We can't stress enought that these two factors are paramount in most steward's assessments. Simply ask a) who is the initiator of the pass? and b) did the initiator leave enough room? Then, if there was contact, generally the initiator is viewed to be at fault unless he left an obviously generous amount of room.
Step 5: Did both drivers attempt to avoid contact? (-5% to +5%)
Note that defining “enough room” may seem ambiguous. But as a rule of thumb assuming “enough” is a little more than one car width works well.
NASA actually defines “enough room” as ¾ of a car width. This seemingly odd number highlights the fact that the recipient has some responsibility for steering onto rumble strips or dirt/grass or backing out of the throttle to avoid contact. This is true regardless whether he is ahead or behind, inside or outside. Probably 90% of possible contact is avoided in this way. Drivers understand that they never really “own” the corner during a pass.
If the recipient doesn’t take such avoidance action we think it lowers the standard for “enough room”. While the recipient can’t hit the disappear button, he still has a steering wheel and a throttle and brakes. He can and should use them, especially if the initiator is ahead at the time of contact (because then the recipient will have had time to realize that he is being passed and dial it back from 10/10ths knowing that he may have to make a move).
Scoring: If a driver (usually the recipient) doesn’t take avoiding action, then the initiator is assigned -5%. If the initiator doesn’t avoid when he should (e.g. when tracking out during an inside pass), then he is assigned +5%. Case d) is somewhat special. Because cars going straight are not at the edge of control, any move to make contact would seem to be intentional. The party responsible for making contact should be assigned +20%.

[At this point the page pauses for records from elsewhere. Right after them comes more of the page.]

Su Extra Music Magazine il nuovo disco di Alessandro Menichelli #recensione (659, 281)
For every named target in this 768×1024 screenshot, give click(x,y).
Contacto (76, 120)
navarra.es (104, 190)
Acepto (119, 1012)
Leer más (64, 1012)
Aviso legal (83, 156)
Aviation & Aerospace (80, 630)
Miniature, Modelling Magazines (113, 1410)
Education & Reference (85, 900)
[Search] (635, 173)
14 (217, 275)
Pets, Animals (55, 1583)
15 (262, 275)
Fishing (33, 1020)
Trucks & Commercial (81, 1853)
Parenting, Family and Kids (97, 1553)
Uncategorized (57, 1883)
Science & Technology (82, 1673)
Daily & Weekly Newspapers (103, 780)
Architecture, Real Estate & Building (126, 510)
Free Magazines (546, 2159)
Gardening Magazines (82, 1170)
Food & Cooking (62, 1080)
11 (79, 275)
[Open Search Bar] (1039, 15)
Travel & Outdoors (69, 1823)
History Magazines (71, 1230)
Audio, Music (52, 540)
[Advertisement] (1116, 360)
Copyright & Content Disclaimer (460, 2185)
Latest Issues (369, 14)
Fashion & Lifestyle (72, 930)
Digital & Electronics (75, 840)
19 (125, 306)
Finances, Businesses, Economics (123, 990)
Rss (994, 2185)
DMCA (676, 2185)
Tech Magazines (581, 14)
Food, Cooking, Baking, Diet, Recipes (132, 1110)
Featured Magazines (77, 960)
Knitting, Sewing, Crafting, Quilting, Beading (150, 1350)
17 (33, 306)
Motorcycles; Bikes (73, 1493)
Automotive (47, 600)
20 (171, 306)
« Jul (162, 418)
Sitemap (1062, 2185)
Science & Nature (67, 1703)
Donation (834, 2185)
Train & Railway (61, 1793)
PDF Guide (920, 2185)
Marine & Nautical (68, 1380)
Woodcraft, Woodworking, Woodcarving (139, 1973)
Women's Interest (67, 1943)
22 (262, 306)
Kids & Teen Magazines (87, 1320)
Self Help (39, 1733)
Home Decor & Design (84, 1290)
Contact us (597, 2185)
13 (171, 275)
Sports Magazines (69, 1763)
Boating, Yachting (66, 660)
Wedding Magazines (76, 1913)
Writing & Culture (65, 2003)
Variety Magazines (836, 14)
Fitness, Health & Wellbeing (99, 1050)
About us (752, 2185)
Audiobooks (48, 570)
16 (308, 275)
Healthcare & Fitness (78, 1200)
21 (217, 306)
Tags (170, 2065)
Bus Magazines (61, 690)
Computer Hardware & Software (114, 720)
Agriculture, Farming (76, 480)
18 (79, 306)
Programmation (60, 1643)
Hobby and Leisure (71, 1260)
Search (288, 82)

Step 6: Was the pass initiated in part by unusual driving? (-10% to -20%)
Not all passes are standard planned moves under normal race conditions. Sometimes a driver, for good or poor reasons, does something unusual that creates the opportunity or requirement to pass. When this happens and it results in contact, our scoring should be modified. Here are some “unusual” situations where this logic applies:
. a slower driver is off the racing line toward the outside of a corner and seems to be letting faster cars past then suddenly drives back on-line
. a driver brakes very early for a corner
. a driver accelerates slowly or not at all after a green flag on a start or coming out of a corner
. a driver slows to let faster cars past and then accelerates
. a driver takes a non-standard line on a curving “straight” (alternatively, a driver is not aware of the standard line on a curving straight and attempts a pass in an unwise place)
Can you say who makes a mistake here if you don’t know the standard lines through T4 to set up for T5 at Road America?
Scoring: Now recall that we have already assigned +20% blame for contact to the initiator of the pass, if it is clear who is the initiator. But if unusual conditions prevail, that amount should be reduced. Generally, we think -10% is about the right amount, but in an extreme case that might be -20% (e.g. the car ahead of you blows a motor on the start and spins so you hit him as you pass inside while trying to avoid him).
We think that if you apply these judgments, you’ll find you better understand why you or others are being penalized. You’ll be better able to inform the stewards of details that matter. And we think you’ll often find that blame is 70/30 or 60/40 or even 50/50. In those cases a lot of experienced drivers will summarize the situation as “just a racing incident”. In club racing, this probably means both drivers walk away to compete another day. In vintage racing, maybe it means that both drivers receive half the normal thirteen-month penalty. Most important, it may help drivers behave in a civilized manner and maintain the sense of camaraderie that helps make racing weekends so much fun.